Absolutely! I think it is also a sign of respect for the person being challenged. It shows you care enough about them to want to make all the info and experience possible available to them in making an informed decision. That's what we do here, right? We share knowledge and experience, plus caring and concern.

It is possible to challenge the assumption without challenging the poster personally. Changing 'you should' to 'I think if I were in your situation' provides the same information without the personal attack. Anther useful phrase is: 'it's hard to argue with the numbers' In this case, its the numbers fault, not yours or the person you are responding to.

Please remember that some of these individuals have never posted on a forum, and have not learned to NOT take things personally, regardless of what is said. It is very frustrating when critical information is being ignored, but shouting is not always the best response.

Maria

Maria,

In Heather's case, no one shouted before she got upset. We were all just suggesting a second opinion and when she indicated that she felt attacked, I immediately explained that she needed to understand the history that we had all seen and why we were so passionate and also that I had experienced a little of the "feeling second guessed" when I first came to the board but realized that it was an effort to help me. Several posters tried to explain why we were so concerned especially since we were reacting to her word "easier."

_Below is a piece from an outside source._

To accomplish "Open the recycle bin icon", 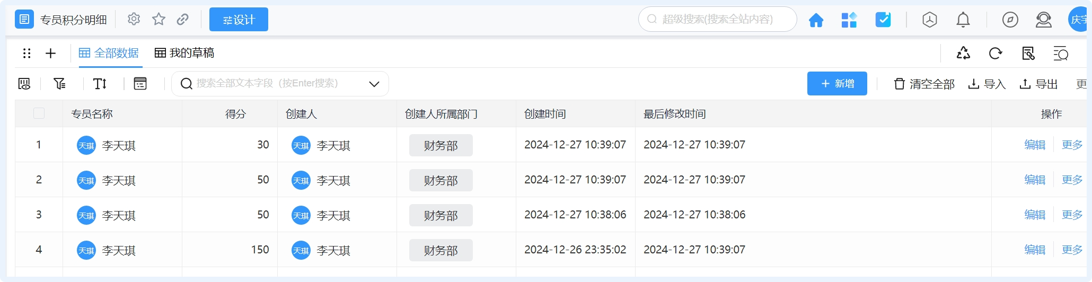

If you go back and read the entire thread, you will see that the more "passionate" discussion came after we were attacked for being heavy handed.

I think you are correct in saying that some of this was due to inexperience, particularly on this board and that is why I chimed in so quickly to try to tell Heather that we were just concerned ...not attacking her personally.

I think we all want her husband and anyone else that makes contact here to have a good outcome(s) and that in the end
we really do care a lot.

Deb

Hi, Deb

[quote]you will see that the more "passionate" discussion came after we were attacked for being heavy handed[/quote]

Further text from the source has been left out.